- [Assignment] From the line containing "Viewport: 589px width, 1280px" through the last line of the records below, output every line exactly, both ends included, except the pictures.
Record set START
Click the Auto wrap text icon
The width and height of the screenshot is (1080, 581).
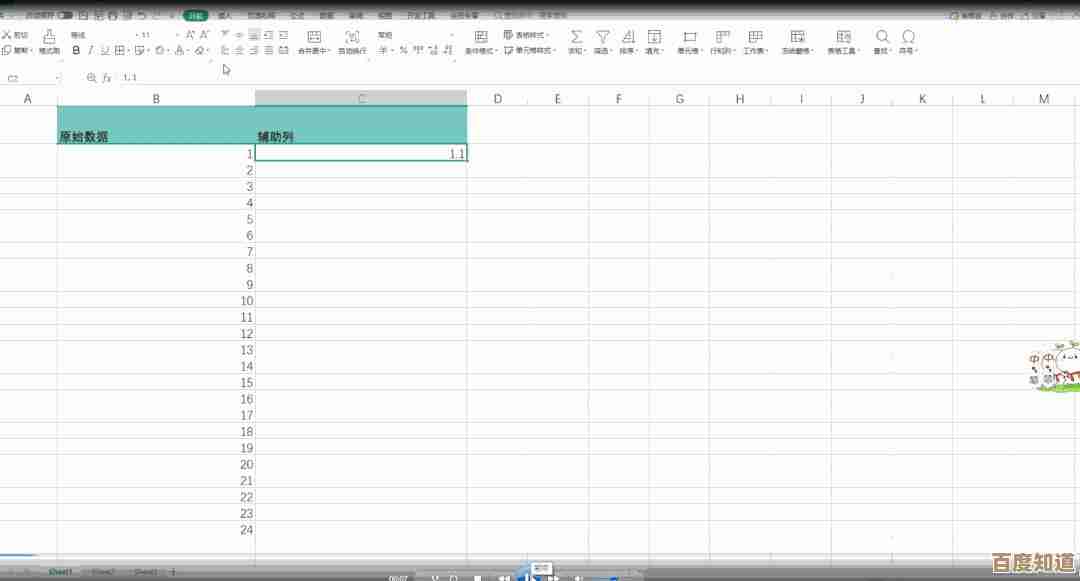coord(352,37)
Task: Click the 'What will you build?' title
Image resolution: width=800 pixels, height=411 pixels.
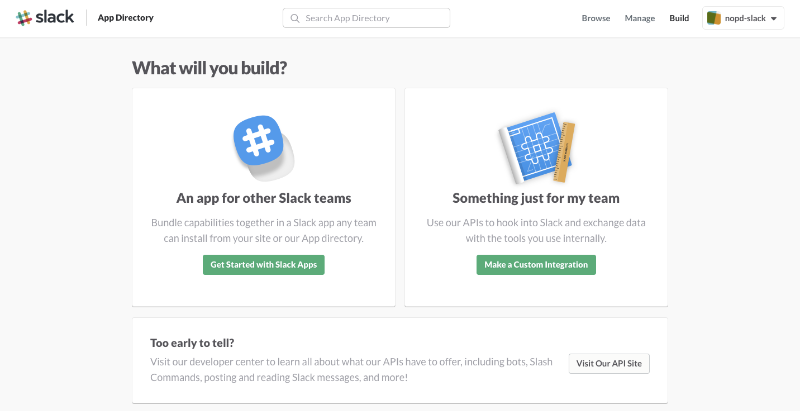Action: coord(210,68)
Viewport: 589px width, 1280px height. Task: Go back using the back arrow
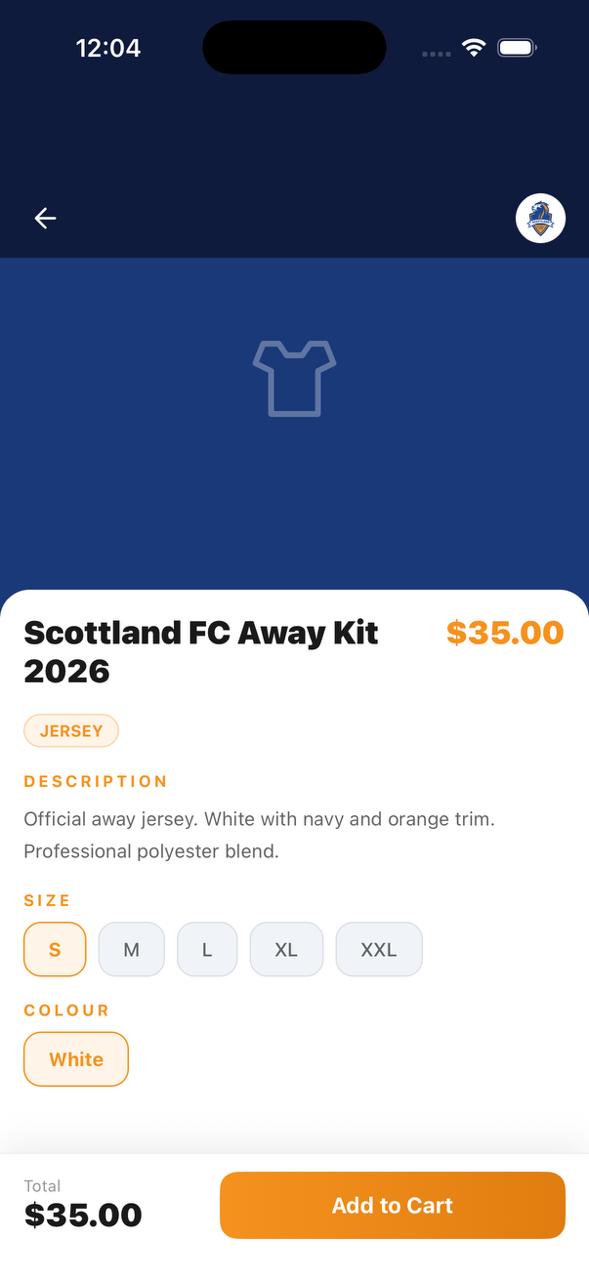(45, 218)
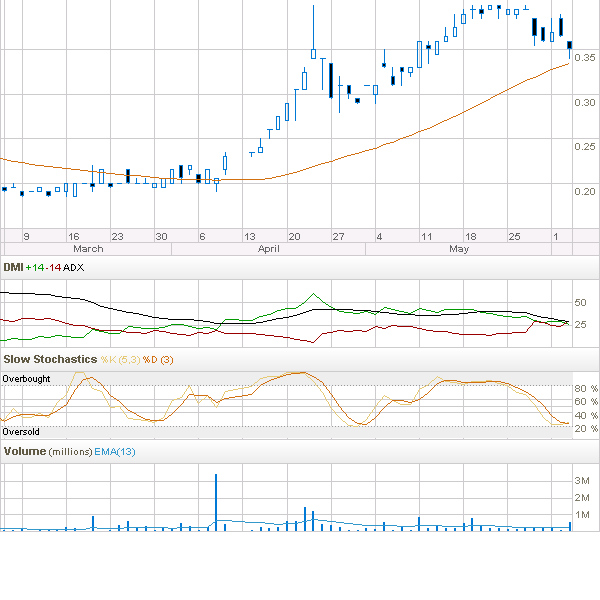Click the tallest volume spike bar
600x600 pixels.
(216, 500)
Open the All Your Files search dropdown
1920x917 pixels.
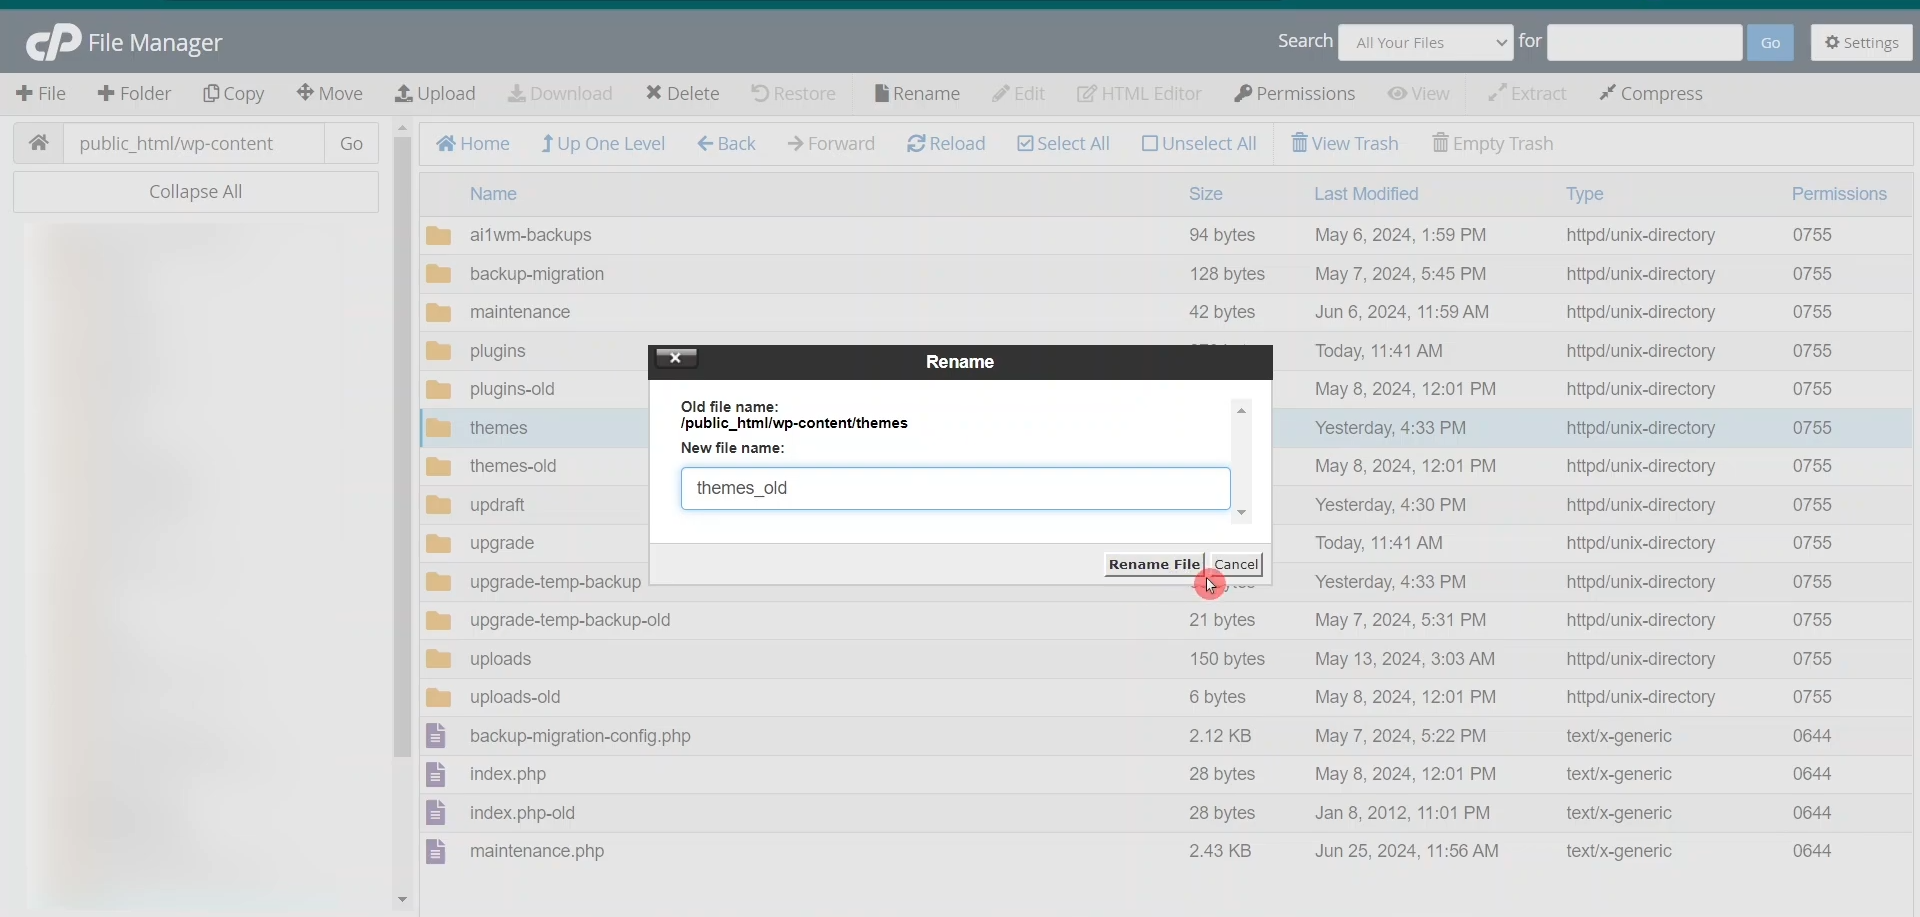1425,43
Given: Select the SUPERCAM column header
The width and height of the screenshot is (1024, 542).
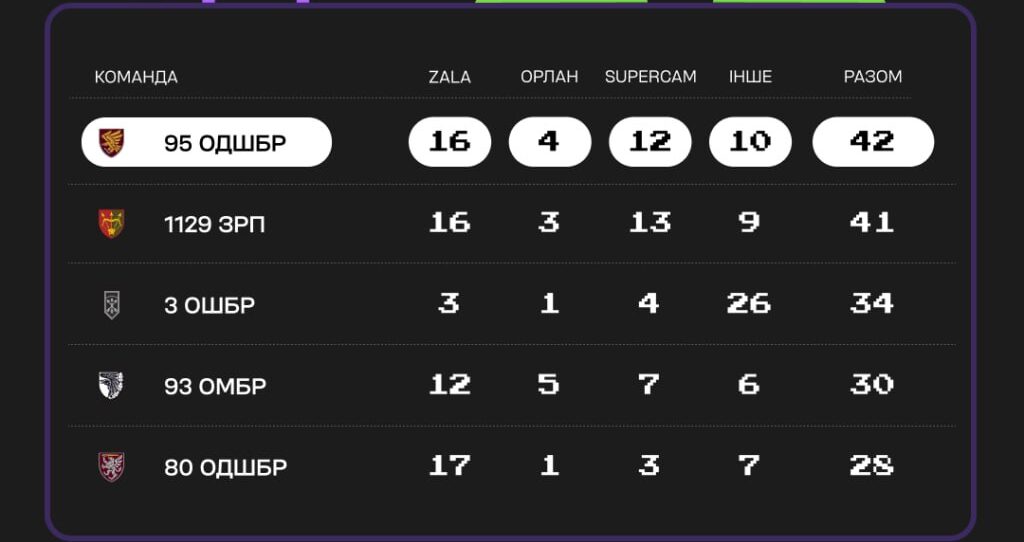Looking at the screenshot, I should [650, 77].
Record set END
- [Result]
Viewport: 589px width, 1280px height. Task: Go back using the back arrow
(45, 218)
Click the tallest volume spike bar
600x600 pixels.
(216, 500)
Open the All Your Files search dropdown
1920x917 pixels.
1425,43
Given: Select the SUPERCAM column header
The width and height of the screenshot is (1024, 542).
Looking at the screenshot, I should [650, 77].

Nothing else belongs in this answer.